***** TASK INPUT *****
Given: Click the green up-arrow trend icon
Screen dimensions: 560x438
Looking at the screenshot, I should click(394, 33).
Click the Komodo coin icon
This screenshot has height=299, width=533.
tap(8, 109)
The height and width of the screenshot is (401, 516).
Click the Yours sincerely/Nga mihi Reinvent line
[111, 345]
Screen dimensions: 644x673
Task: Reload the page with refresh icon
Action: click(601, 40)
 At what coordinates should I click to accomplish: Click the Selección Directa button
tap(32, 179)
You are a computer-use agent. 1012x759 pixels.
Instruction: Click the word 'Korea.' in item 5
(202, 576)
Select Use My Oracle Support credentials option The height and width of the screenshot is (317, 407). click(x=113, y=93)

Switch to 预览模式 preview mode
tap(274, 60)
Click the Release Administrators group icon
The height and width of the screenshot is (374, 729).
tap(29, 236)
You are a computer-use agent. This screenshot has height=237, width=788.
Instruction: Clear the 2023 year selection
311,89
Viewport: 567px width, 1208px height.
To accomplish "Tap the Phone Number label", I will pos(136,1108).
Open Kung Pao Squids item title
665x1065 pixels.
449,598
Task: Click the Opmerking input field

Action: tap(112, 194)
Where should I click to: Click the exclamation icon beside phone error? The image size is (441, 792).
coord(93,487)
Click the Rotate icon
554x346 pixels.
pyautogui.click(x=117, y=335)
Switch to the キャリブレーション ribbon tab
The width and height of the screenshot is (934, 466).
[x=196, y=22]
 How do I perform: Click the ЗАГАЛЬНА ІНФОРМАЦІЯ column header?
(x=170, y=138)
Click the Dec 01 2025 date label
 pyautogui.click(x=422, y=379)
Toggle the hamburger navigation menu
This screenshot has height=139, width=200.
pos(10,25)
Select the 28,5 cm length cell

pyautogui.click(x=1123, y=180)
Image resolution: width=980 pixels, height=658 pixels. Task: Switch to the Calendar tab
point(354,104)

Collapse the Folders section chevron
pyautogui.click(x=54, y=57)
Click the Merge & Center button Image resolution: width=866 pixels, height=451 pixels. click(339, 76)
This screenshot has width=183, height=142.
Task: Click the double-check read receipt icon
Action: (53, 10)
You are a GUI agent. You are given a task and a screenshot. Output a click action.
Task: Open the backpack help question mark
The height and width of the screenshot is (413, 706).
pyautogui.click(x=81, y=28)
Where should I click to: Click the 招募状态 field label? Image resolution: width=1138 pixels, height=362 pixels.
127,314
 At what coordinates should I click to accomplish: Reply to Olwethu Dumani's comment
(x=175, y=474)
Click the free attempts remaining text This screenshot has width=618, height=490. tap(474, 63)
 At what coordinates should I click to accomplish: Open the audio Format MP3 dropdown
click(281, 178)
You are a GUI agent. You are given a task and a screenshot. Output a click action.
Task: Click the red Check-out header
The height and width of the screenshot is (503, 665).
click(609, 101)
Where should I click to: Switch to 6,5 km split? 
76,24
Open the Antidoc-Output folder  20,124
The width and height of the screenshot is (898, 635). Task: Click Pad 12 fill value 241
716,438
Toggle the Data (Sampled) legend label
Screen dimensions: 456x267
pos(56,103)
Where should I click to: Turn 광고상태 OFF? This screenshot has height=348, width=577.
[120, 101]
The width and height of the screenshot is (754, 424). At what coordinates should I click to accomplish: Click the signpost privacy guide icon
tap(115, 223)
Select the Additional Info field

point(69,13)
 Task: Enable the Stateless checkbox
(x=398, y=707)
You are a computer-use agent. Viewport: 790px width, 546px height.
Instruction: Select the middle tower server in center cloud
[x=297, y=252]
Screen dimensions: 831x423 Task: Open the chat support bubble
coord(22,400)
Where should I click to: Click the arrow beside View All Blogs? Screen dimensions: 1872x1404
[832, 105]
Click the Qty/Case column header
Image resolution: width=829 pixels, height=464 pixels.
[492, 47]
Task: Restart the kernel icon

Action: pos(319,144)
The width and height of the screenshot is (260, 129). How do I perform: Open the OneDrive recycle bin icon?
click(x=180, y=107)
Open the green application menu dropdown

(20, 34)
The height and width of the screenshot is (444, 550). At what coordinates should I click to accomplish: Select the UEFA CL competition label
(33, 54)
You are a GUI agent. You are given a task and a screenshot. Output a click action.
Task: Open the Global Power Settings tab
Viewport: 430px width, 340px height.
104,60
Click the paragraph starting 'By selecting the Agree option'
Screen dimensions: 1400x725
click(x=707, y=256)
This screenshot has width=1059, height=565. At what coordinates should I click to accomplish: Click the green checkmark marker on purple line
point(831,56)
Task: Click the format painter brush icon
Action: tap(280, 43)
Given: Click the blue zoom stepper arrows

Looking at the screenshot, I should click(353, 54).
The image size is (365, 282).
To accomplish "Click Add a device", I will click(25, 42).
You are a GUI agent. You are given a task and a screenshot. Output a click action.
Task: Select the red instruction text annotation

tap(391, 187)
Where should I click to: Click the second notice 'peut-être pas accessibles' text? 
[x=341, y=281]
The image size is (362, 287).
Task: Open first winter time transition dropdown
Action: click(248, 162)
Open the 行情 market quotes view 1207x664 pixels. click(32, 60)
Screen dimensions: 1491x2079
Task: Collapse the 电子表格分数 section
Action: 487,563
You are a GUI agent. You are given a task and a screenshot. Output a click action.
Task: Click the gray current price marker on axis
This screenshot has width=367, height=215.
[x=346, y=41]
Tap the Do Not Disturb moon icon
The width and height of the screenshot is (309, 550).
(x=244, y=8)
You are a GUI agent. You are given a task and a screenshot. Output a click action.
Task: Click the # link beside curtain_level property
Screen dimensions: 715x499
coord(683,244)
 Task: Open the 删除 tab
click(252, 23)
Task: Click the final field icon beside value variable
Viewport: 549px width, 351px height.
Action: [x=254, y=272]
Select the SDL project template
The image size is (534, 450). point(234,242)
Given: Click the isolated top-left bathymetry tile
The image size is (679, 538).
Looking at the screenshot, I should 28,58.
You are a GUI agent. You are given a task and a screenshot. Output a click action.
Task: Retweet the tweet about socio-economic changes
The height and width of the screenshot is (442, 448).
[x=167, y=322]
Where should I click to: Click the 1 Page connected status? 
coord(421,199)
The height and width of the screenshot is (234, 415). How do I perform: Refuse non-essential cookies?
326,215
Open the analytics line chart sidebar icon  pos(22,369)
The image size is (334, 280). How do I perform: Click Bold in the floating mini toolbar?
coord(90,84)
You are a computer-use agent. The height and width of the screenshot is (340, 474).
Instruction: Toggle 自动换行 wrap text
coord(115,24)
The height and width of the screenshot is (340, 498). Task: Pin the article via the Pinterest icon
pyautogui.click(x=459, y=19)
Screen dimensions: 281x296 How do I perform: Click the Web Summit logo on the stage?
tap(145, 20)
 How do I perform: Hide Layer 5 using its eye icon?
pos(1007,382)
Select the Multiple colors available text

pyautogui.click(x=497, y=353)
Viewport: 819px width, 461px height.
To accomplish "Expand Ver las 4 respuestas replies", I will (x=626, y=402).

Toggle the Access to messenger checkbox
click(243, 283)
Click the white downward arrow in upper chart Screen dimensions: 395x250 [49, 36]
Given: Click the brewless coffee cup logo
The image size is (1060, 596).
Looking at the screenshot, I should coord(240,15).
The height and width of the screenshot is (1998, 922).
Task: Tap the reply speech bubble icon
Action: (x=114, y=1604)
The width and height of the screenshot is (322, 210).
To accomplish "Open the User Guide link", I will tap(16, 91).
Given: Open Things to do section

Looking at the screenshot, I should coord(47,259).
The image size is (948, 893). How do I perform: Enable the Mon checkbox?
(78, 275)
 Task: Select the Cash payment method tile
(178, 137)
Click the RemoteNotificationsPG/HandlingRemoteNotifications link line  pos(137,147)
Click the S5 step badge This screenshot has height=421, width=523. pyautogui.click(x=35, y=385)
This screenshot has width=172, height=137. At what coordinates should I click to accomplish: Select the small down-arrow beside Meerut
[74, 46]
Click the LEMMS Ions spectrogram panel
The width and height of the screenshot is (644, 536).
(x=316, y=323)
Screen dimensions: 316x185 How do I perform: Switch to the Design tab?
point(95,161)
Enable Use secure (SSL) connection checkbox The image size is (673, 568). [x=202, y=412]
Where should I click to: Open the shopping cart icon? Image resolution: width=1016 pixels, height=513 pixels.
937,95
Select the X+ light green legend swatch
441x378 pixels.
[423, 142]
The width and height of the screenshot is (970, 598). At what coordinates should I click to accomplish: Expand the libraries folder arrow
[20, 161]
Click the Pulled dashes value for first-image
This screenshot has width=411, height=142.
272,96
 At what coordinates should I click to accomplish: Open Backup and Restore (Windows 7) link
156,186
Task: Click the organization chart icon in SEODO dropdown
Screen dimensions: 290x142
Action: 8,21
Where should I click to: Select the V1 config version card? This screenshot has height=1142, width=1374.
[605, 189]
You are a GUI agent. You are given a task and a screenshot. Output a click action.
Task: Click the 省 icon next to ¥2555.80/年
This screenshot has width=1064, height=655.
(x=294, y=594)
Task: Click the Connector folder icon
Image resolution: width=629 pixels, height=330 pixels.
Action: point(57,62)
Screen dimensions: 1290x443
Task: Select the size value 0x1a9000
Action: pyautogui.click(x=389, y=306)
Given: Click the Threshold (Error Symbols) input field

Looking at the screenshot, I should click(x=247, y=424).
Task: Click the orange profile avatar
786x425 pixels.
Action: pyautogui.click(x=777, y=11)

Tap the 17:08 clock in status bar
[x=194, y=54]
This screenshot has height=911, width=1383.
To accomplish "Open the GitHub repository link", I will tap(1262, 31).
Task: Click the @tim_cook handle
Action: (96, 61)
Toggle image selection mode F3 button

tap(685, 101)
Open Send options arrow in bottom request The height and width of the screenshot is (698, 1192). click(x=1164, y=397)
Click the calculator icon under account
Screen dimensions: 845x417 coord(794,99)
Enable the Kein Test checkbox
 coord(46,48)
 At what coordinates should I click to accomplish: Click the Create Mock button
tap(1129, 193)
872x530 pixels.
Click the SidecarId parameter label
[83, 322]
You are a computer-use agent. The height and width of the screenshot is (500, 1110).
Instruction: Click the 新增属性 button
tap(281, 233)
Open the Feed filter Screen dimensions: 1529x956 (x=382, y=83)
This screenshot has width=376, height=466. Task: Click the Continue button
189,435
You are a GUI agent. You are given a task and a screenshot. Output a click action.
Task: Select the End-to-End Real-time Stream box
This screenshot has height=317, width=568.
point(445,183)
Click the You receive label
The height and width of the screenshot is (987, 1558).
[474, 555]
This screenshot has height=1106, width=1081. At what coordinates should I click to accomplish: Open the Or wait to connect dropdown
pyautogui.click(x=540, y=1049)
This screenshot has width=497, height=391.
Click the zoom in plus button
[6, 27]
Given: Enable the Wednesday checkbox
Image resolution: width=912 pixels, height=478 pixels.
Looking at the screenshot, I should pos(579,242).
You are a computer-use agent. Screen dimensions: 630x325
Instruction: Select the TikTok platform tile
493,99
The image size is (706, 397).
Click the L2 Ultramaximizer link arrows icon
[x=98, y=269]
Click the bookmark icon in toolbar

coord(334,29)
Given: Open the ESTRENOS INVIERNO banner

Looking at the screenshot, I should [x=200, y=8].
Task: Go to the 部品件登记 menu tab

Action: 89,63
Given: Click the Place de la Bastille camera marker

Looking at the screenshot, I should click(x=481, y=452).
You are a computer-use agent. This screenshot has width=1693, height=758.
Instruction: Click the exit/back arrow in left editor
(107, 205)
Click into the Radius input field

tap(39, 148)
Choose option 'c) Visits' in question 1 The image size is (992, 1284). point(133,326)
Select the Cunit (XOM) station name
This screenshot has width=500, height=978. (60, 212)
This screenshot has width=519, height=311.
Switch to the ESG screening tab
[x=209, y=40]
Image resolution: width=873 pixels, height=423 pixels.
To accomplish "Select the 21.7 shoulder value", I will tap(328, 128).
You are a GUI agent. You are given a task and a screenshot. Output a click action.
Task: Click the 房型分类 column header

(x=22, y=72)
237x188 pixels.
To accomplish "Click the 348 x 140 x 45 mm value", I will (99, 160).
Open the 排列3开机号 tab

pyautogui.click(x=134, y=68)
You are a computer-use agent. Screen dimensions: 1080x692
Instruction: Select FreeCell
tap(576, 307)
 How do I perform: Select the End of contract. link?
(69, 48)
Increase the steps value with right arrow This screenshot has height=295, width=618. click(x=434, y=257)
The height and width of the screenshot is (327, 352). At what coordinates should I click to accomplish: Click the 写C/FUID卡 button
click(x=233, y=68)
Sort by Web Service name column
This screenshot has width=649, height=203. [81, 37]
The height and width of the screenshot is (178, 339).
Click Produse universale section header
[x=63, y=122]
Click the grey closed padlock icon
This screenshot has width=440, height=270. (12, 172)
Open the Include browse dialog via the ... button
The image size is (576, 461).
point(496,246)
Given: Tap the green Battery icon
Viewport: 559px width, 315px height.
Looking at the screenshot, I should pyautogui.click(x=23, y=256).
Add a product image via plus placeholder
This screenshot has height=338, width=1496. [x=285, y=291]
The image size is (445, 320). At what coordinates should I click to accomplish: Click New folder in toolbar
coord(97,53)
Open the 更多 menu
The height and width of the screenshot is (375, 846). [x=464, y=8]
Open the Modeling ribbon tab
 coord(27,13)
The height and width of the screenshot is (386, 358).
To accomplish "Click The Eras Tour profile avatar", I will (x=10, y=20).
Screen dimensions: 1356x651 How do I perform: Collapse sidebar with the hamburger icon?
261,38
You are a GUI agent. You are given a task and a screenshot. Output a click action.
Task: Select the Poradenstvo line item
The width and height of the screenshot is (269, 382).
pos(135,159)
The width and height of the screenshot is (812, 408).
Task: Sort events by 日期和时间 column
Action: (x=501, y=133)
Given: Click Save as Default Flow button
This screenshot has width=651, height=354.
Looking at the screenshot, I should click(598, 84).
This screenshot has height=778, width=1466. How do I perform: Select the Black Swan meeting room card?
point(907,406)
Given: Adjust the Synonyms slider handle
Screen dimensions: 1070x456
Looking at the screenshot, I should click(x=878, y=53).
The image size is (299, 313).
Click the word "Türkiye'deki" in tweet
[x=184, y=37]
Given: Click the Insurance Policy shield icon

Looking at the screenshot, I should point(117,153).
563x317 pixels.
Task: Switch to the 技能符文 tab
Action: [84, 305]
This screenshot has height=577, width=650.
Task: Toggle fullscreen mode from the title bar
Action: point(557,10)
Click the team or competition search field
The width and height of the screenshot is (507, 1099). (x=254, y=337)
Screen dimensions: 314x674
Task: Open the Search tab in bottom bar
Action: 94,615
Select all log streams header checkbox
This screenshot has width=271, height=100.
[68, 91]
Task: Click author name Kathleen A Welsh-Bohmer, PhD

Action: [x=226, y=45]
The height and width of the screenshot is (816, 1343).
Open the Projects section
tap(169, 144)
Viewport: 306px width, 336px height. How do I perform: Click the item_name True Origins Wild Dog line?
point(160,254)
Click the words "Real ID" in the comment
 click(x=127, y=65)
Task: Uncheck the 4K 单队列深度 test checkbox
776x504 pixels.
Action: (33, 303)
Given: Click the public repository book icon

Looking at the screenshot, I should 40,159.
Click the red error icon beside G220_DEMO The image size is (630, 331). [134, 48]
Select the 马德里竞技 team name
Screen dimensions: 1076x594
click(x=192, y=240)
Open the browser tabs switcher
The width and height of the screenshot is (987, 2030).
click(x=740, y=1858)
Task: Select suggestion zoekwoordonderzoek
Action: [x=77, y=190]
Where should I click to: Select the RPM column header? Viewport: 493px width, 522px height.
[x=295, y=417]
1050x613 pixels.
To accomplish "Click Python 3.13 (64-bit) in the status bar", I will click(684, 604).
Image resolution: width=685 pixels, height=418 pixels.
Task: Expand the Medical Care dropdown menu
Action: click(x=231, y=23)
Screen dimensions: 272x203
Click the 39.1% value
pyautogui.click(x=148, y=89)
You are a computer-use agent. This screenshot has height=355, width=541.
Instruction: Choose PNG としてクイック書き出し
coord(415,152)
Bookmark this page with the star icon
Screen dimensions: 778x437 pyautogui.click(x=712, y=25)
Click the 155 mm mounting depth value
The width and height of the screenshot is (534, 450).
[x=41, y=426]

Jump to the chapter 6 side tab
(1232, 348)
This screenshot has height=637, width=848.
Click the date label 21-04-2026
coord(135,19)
*****
EXERCISE DESCRIPTION →
Set down each line of the material verbatim, from the first line through the line that contains "The height and width of the screenshot is (401, 516).".

SOLUTION TO THIS PROBLEM →
Given: Click the green up-arrow trend icon
Screen dimensions: 560x438
Looking at the screenshot, I should click(394, 33).
Click the Komodo coin icon
This screenshot has height=299, width=533.
tap(8, 109)
The height and width of the screenshot is (401, 516).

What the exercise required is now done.